Re: RARA-AVIS: Re:Most Hard-Boiled?

From: DJ-Anonyme@webtv.net
Date: 19 Dec 2006


You gotta give Jim credit for sticking to his guns, new evidence be damned. He has always insisted that Duhamel alone had the right and power to define the literary genre of "noir" for all time. For instance, here's what Jim wrote in August, 2004:

"The term, as has been discussed here before, was coined by Marcel Duhamel, when he was assigned to develop a mystery line, which he called SERIE NOIR, for the French publisher Gallimard. As the guy who coined the term, he's the guy who set the parameters, and the parameters he set were pretty wide."

Jim never offered Duhamel's own definition in his own words, though; instead, he employed inductive reasoning to interpret Duhamel's definition. Jim filtered the books down to the common elements of "dark and sinister."

Now, Al provides us with Duhamel's own words (which Karin kindly translated) about the elements a reader can expect in one of his noir novels. And nowhere do the words "dark and sinister" appear. In fact, he only discusses content, not atmosphere.
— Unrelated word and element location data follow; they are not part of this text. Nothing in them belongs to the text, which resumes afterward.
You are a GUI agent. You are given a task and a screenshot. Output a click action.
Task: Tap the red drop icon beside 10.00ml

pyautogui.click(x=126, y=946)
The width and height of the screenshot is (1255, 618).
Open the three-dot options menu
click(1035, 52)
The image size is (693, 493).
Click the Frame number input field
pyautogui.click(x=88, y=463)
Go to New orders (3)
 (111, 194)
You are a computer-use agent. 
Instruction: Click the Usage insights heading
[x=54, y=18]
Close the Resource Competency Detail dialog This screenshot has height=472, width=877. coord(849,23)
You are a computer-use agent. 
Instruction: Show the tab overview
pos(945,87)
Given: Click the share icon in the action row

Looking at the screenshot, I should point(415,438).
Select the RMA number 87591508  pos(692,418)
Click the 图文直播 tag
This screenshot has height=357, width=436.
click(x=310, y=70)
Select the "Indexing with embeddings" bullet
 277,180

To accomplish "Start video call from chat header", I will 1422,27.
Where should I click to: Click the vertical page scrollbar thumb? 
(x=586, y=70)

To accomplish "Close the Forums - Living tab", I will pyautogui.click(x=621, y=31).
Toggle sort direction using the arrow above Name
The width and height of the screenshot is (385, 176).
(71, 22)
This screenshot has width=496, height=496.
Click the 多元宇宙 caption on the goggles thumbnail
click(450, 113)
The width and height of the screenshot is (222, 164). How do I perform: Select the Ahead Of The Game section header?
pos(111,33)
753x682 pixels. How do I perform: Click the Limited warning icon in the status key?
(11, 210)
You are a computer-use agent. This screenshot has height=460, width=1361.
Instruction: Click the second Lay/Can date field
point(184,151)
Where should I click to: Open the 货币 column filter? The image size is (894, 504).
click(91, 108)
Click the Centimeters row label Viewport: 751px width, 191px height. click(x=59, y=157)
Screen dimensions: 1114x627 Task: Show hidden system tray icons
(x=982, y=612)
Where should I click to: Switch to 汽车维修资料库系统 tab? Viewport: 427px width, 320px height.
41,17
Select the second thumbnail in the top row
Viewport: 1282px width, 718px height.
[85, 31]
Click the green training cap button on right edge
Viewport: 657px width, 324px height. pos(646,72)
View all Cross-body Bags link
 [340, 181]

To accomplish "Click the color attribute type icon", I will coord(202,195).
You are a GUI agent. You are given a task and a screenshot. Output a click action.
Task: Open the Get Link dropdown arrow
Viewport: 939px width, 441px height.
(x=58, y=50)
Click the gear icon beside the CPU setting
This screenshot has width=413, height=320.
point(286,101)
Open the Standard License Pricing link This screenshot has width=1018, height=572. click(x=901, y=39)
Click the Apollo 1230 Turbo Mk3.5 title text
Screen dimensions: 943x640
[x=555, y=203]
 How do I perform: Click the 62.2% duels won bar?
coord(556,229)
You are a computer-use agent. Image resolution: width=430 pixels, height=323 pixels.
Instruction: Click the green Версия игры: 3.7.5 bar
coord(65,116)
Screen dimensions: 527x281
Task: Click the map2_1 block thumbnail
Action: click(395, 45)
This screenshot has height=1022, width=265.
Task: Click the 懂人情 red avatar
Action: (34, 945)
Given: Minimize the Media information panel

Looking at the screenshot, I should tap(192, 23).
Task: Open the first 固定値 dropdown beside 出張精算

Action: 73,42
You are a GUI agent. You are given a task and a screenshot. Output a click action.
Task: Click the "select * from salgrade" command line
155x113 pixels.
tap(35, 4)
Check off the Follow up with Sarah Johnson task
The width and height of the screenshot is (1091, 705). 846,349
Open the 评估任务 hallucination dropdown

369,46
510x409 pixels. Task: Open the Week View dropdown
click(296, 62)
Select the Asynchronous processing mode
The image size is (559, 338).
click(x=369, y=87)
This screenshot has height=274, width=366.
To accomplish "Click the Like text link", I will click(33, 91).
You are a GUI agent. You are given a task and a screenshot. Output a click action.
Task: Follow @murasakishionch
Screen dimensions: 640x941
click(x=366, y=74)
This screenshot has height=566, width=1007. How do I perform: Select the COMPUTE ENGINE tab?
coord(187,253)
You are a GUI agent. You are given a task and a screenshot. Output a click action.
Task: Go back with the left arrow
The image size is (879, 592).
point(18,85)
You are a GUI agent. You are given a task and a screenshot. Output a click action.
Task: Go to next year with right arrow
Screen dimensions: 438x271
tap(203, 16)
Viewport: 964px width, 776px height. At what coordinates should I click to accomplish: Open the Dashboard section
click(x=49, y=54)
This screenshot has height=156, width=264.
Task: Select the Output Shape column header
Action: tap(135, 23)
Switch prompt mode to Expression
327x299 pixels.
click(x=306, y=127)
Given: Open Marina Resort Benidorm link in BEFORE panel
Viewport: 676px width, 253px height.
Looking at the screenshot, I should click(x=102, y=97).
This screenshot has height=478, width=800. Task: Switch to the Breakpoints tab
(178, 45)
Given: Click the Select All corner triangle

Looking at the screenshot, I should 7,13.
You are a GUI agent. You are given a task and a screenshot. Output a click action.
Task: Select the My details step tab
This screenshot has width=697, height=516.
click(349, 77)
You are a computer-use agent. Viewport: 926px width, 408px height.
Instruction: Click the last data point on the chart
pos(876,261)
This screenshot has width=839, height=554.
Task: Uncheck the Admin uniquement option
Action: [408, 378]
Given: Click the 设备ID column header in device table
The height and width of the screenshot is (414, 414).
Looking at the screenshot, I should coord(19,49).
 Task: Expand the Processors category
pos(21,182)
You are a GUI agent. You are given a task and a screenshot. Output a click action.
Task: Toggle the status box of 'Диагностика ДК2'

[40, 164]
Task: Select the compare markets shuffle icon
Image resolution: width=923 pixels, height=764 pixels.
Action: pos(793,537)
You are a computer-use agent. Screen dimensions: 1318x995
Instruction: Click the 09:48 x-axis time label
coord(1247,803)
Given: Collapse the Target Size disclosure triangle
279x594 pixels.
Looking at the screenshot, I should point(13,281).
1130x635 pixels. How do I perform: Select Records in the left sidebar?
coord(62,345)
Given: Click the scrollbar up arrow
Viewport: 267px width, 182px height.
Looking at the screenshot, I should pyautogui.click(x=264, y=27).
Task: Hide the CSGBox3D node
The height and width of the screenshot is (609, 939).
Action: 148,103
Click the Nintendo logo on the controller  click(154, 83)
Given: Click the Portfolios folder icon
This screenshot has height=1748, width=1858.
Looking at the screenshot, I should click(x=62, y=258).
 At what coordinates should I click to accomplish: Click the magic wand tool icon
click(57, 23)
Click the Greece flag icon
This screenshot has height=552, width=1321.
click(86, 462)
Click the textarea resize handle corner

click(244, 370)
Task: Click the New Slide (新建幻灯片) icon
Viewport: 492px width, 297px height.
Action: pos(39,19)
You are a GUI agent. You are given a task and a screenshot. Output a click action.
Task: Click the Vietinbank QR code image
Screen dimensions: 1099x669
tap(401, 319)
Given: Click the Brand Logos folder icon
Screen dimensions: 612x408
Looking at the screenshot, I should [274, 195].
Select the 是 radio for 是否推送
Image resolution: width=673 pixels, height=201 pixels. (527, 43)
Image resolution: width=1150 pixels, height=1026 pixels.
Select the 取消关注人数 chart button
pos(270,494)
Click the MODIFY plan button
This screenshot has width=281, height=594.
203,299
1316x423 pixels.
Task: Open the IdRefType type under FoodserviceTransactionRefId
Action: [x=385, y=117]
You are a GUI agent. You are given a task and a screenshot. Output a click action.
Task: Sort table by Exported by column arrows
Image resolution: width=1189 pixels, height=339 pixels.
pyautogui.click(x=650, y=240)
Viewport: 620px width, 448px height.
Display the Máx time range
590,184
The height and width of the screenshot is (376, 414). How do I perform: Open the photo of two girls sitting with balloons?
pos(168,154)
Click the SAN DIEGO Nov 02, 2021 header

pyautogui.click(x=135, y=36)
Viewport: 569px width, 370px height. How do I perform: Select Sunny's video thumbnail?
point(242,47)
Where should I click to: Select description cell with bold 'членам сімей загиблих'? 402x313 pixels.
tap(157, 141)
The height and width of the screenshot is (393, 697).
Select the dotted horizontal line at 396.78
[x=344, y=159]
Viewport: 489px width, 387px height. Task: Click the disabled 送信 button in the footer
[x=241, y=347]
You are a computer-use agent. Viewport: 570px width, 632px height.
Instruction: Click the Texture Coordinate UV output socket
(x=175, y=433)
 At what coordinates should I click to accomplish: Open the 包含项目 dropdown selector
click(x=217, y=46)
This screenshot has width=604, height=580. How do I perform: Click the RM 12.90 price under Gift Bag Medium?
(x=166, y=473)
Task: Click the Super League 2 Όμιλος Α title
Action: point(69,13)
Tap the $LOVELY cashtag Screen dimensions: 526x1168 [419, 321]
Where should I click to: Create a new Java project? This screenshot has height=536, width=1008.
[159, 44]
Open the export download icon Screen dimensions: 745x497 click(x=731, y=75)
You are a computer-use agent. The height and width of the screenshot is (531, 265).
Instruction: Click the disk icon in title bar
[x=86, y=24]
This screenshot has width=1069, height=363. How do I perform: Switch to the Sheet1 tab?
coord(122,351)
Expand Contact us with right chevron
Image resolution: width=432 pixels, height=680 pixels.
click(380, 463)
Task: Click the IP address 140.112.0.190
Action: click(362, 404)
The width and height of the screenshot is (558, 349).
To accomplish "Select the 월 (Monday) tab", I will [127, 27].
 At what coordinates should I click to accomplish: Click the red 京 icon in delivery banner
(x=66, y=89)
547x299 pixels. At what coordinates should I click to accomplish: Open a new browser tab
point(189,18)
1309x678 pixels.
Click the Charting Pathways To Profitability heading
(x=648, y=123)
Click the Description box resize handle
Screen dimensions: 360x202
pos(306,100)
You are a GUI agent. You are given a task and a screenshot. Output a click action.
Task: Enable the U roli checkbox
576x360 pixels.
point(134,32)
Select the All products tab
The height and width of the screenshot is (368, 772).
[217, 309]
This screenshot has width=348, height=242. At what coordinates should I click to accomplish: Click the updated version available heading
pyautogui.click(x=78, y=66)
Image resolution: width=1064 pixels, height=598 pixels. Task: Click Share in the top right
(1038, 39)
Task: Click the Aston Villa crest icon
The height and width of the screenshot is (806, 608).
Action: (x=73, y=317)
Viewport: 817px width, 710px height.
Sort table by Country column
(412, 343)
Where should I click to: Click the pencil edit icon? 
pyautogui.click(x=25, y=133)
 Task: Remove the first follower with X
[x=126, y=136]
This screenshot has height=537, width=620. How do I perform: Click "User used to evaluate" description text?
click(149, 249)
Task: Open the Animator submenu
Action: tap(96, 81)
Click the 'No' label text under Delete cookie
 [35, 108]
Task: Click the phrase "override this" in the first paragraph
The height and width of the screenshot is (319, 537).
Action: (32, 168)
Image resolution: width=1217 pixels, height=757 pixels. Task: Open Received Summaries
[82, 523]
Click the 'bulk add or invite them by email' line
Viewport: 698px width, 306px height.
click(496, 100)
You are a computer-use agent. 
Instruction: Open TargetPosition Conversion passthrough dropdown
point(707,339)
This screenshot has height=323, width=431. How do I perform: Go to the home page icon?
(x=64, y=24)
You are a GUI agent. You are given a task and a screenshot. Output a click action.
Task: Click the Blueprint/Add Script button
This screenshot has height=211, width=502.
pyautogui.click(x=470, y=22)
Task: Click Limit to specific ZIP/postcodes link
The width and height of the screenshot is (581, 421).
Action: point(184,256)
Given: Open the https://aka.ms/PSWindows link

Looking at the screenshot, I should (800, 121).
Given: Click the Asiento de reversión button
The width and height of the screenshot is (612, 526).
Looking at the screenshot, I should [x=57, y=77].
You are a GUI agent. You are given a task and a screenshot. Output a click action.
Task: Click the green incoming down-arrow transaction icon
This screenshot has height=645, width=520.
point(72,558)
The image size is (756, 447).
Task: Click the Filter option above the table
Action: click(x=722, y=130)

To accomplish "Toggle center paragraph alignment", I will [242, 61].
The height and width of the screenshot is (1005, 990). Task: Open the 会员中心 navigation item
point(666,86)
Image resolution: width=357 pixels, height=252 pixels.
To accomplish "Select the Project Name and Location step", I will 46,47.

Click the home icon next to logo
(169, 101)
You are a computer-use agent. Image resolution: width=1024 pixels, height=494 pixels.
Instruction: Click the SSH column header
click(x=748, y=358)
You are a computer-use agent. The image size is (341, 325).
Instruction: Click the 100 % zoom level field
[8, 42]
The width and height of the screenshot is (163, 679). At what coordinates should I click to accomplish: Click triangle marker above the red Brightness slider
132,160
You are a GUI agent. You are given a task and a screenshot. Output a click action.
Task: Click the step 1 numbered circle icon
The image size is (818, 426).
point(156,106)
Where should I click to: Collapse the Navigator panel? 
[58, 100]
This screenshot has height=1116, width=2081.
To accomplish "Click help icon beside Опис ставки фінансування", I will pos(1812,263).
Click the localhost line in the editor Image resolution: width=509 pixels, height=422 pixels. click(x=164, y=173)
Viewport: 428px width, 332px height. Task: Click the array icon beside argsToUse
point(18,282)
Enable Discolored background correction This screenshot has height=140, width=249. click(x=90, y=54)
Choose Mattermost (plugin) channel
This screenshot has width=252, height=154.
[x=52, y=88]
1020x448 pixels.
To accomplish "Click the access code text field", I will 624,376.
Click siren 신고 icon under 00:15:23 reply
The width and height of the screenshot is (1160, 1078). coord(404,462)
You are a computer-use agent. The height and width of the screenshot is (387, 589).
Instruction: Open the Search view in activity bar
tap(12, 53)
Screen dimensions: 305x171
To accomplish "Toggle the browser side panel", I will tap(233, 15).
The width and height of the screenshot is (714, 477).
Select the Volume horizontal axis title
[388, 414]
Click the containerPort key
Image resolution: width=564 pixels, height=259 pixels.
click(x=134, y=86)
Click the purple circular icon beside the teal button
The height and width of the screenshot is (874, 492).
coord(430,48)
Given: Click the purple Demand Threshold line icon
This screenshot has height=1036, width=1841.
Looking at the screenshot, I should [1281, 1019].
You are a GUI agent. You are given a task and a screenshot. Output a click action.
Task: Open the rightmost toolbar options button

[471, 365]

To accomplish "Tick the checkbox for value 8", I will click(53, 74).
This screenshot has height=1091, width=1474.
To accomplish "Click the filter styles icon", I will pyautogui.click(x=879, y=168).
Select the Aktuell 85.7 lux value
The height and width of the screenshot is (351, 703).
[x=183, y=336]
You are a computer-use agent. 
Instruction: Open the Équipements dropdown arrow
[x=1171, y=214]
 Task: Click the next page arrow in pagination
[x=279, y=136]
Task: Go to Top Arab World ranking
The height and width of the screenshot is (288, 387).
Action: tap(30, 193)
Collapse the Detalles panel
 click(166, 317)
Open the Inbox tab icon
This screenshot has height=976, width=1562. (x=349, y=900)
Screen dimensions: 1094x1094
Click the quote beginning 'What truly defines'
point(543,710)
And all of the sudden, Jim knows better than Duhamel, the man he has constantly held up as the ultimate authority on the issue:

"As for Marcel Duhamel's comments, he isn't giving a definition. He's describing the subject matter that readers can expect."

Well, as far as that goes, "dark and sinister" isn't a definition either, just a description of the presentation of "the subject matter that readers can expect." And reader expectations are not a defining characteristic of a literary genre? Isn't the goal of branding, as Duhamel was doing with Serie Noir, to place a common definition in consumers' minds?

"On the evidence of the books published in his line, it's clear that all the thing he brings up aren't in every single book he published. So it can't stand as a definition."

Can't they be a list of elements, each of which, alone or in combination, is sufficient, but not necessary to noir?

"On the other hand, the subject matter, and the way his writers treat that subject matter, sounds dark and sinister to me."

So, after contradicting Duhamel, he's now trying to fold his definition into his own? So "the guy who coined the term" is no longer "the guy who [gets to] set the parameters"? He needs Jim to interpret what he really meant?

Jim has always been fond of quoting Lewis Carroll when accusing others of making words mean whatever they want them to mean (usually while denying that the meaning of words can and do evolve). Is clinging to a definition in the face of its being contradicted by the man he claimed had the sole power to define it any better?